My writing world is a mess with no clear priorities. My dear Dropbox has 64 idea files that need to be fleshed out and evaluated. I have upwards of 12 short fiction things that haven't been touched since their second draft. I'm supposed to take this whole blog thing to 'nother level soon and revamp it as my professional home base for future writing employment and opportunities. And as always, I should really read more books, and faster.

It's not that starting is the hardest part, or even knowing where to start. It's that when there's so much to do, so many ways to work on launching, it can all seem so intangible and unreal. This is all pre-production and setting the foundation, which means I'm not really doing anything. Building this future is a slow, blind process and it lacks the motivation of outside validation. While you build in the dark, you can only rely on yourself to know that you're on the right track. It's a thing that drives me nuts time and time again.
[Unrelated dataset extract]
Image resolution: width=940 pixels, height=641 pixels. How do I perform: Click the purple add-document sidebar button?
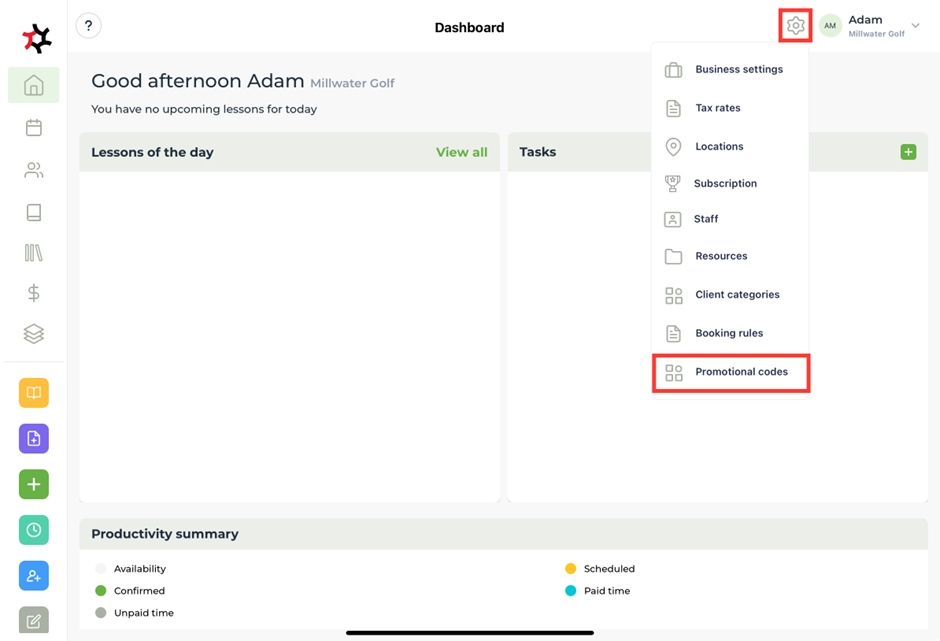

I have plans for the future, but in this stage when it's all just ideas that you want and possibilities that make you a tiny bit happy, it's hard not to be worried that you're falling for the pipe dream.

I don't know if this memory is even remotely correct, but there might be an episode of SAVED BY THE BELL where the gang goes surfing except for Screech who says he has to wax his surfboard first. Except he's waxing his board the whole time, as a stalling measure, telling everyone he'll be right there. In actuality, he doesn't know how to surf, he just wants to fake it until the social pressure is gone. He's a fake, and we laugh at him for it.

I may be making up that whole gag, or it may be an amalgamation of several similar gags from film and television. But it represents my main anxiety these days, the thing that surfaces when I don't keep busy. I used to worry about not being good enough, or about the steep odds of success. Those things are still there, but in my limited time away from staring at Excel spreadsheets, I worry that my fancy, high-falutin designs for the future are just intellectual posturing. Failing is a miserable thing, but being a fake is worse.